Stored entries:
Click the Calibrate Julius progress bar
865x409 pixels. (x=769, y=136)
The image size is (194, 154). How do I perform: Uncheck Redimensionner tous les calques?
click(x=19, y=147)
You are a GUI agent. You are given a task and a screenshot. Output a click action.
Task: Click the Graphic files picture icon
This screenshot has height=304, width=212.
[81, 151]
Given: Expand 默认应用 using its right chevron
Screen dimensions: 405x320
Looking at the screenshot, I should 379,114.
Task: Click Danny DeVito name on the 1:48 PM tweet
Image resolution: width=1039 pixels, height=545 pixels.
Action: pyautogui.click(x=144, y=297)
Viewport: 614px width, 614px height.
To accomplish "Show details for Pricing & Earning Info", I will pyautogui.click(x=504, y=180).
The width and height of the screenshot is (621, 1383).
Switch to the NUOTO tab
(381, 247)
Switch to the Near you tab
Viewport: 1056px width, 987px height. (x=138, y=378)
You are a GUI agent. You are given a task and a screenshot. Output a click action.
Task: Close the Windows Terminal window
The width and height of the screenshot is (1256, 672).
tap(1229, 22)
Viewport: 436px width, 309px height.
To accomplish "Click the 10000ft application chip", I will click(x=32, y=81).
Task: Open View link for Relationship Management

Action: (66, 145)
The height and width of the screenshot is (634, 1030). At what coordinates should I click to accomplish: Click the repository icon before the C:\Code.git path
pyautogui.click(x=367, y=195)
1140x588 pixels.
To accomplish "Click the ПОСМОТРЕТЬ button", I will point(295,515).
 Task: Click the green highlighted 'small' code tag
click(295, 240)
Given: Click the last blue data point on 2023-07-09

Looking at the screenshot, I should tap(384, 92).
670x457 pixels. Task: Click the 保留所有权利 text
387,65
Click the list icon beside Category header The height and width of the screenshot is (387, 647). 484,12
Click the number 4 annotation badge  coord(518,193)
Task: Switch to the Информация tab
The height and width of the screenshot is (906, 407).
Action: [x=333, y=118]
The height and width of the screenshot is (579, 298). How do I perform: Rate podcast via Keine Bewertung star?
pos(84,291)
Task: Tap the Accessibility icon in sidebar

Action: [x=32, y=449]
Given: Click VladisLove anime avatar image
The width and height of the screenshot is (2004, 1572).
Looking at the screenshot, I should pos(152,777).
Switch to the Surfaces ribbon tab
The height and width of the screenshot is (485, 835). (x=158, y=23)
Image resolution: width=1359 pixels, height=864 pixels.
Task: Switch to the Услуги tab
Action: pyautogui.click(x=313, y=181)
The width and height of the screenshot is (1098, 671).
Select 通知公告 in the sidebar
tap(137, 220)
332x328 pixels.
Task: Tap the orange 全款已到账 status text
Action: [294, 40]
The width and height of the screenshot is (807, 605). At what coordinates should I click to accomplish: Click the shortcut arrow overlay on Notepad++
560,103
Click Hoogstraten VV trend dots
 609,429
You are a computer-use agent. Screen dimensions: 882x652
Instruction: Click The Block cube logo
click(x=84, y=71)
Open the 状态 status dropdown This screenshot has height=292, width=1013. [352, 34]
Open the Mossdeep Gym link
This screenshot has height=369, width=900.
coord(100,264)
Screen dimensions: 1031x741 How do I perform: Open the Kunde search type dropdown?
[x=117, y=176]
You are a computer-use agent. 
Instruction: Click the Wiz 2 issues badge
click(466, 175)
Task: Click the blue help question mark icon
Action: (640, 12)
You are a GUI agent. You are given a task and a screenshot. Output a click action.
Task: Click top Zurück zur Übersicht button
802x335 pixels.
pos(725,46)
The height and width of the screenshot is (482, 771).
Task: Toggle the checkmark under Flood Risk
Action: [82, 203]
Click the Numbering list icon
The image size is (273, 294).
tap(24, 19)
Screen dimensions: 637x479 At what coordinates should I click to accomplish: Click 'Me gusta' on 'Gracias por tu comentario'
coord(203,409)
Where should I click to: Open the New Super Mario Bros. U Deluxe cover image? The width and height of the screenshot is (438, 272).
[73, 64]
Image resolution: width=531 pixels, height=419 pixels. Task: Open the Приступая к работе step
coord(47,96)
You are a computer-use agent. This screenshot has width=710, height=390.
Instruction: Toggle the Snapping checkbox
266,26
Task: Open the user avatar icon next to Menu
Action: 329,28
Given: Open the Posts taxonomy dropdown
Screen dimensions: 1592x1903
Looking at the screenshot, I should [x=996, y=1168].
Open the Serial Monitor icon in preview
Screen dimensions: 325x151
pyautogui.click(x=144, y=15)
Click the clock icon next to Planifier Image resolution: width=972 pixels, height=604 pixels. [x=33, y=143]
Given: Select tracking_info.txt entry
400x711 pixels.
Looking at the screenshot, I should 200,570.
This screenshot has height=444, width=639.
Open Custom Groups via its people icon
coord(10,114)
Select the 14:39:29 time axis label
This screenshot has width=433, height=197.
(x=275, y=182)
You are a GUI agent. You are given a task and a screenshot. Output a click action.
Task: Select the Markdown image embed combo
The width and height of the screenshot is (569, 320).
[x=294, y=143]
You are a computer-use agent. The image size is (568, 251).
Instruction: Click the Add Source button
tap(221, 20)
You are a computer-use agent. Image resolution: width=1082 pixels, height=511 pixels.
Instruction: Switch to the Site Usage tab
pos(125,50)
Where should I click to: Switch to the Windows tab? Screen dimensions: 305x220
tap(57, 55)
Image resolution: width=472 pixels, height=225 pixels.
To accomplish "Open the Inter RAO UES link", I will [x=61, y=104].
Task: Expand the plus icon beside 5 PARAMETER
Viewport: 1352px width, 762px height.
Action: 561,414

**DIRECTIONS FOR THIS TASK**
The reply should contain all of the entries exactly as shown above.

**RESPONSE AREA**
Click the Calibrate Julius progress bar
865x409 pixels. (x=769, y=136)
The image size is (194, 154). How do I perform: Uncheck Redimensionner tous les calques?
click(x=19, y=147)
You are a GUI agent. You are given a task and a screenshot. Output a click action.
Task: Click the Graphic files picture icon
This screenshot has height=304, width=212.
[81, 151]
Given: Expand 默认应用 using its right chevron
Screen dimensions: 405x320
Looking at the screenshot, I should 379,114.
Task: Click Danny DeVito name on the 1:48 PM tweet
Image resolution: width=1039 pixels, height=545 pixels.
Action: pyautogui.click(x=144, y=297)
Viewport: 614px width, 614px height.
To accomplish "Show details for Pricing & Earning Info", I will pyautogui.click(x=504, y=180).
The width and height of the screenshot is (621, 1383).
Switch to the NUOTO tab
(381, 247)
Switch to the Near you tab
Viewport: 1056px width, 987px height. (x=138, y=378)
You are a GUI agent. You are given a task and a screenshot. Output a click action.
Task: Close the Windows Terminal window
The width and height of the screenshot is (1256, 672).
tap(1229, 22)
Viewport: 436px width, 309px height.
To accomplish "Click the 10000ft application chip", I will click(x=32, y=81).
Task: Open View link for Relationship Management

Action: (66, 145)
The height and width of the screenshot is (634, 1030). At what coordinates should I click to accomplish: Click the repository icon before the C:\Code.git path
pyautogui.click(x=367, y=195)
1140x588 pixels.
To accomplish "Click the ПОСМОТРЕТЬ button", I will point(295,515).
 Task: Click the green highlighted 'small' code tag
click(295, 240)
Given: Click the last blue data point on 2023-07-09

Looking at the screenshot, I should tap(384, 92).
670x457 pixels. Task: Click the 保留所有权利 text
387,65
Click the list icon beside Category header The height and width of the screenshot is (387, 647). 484,12
Click the number 4 annotation badge  coord(518,193)
Task: Switch to the Информация tab
The height and width of the screenshot is (906, 407).
Action: [x=333, y=118]
The height and width of the screenshot is (579, 298). How do I perform: Rate podcast via Keine Bewertung star?
pos(84,291)
Task: Tap the Accessibility icon in sidebar

Action: [x=32, y=449]
Given: Click VladisLove anime avatar image
The width and height of the screenshot is (2004, 1572).
Looking at the screenshot, I should pos(152,777).
Switch to the Surfaces ribbon tab
The height and width of the screenshot is (485, 835). (x=158, y=23)
Image resolution: width=1359 pixels, height=864 pixels.
Task: Switch to the Услуги tab
Action: pyautogui.click(x=313, y=181)
The width and height of the screenshot is (1098, 671).
Select 通知公告 in the sidebar
tap(137, 220)
332x328 pixels.
Task: Tap the orange 全款已到账 status text
Action: [294, 40]
The width and height of the screenshot is (807, 605). At what coordinates should I click to accomplish: Click the shortcut arrow overlay on Notepad++
560,103
Click Hoogstraten VV trend dots
 609,429
You are a computer-use agent. Screen dimensions: 882x652
Instruction: Click The Block cube logo
click(x=84, y=71)
Open the 状态 status dropdown This screenshot has height=292, width=1013. [352, 34]
Open the Mossdeep Gym link
This screenshot has height=369, width=900.
coord(100,264)
Screen dimensions: 1031x741 How do I perform: Open the Kunde search type dropdown?
[x=117, y=176]
You are a computer-use agent. 
Instruction: Click the Wiz 2 issues badge
click(466, 175)
Task: Click the blue help question mark icon
Action: (640, 12)
You are a GUI agent. You are given a task and a screenshot. Output a click action.
Task: Click top Zurück zur Übersicht button
802x335 pixels.
pos(725,46)
The height and width of the screenshot is (482, 771).
Task: Toggle the checkmark under Flood Risk
Action: [82, 203]
Click the Numbering list icon
The image size is (273, 294).
tap(24, 19)
Screen dimensions: 637x479 At what coordinates should I click to accomplish: Click 'Me gusta' on 'Gracias por tu comentario'
coord(203,409)
Where should I click to: Open the New Super Mario Bros. U Deluxe cover image? The width and height of the screenshot is (438, 272).
[73, 64]
Image resolution: width=531 pixels, height=419 pixels. Task: Open the Приступая к работе step
coord(47,96)
You are a computer-use agent. This screenshot has width=710, height=390.
Instruction: Toggle the Snapping checkbox
266,26
Task: Open the user avatar icon next to Menu
Action: 329,28
Given: Open the Posts taxonomy dropdown
Screen dimensions: 1592x1903
Looking at the screenshot, I should [x=996, y=1168].
Open the Serial Monitor icon in preview
Screen dimensions: 325x151
pyautogui.click(x=144, y=15)
Click the clock icon next to Planifier Image resolution: width=972 pixels, height=604 pixels. [x=33, y=143]
Given: Select tracking_info.txt entry
400x711 pixels.
Looking at the screenshot, I should 200,570.
This screenshot has height=444, width=639.
Open Custom Groups via its people icon
coord(10,114)
Select the 14:39:29 time axis label
This screenshot has width=433, height=197.
(x=275, y=182)
You are a GUI agent. You are given a task and a screenshot. Output a click action.
Task: Select the Markdown image embed combo
The width and height of the screenshot is (569, 320).
[x=294, y=143]
You are a computer-use agent. The image size is (568, 251).
Instruction: Click the Add Source button
tap(221, 20)
You are a computer-use agent. Image resolution: width=1082 pixels, height=511 pixels.
Instruction: Switch to the Site Usage tab
pos(125,50)
Where should I click to: Switch to the Windows tab? Screen dimensions: 305x220
tap(57, 55)
Image resolution: width=472 pixels, height=225 pixels.
To accomplish "Open the Inter RAO UES link", I will [x=61, y=104].
Task: Expand the plus icon beside 5 PARAMETER
Viewport: 1352px width, 762px height.
Action: 561,414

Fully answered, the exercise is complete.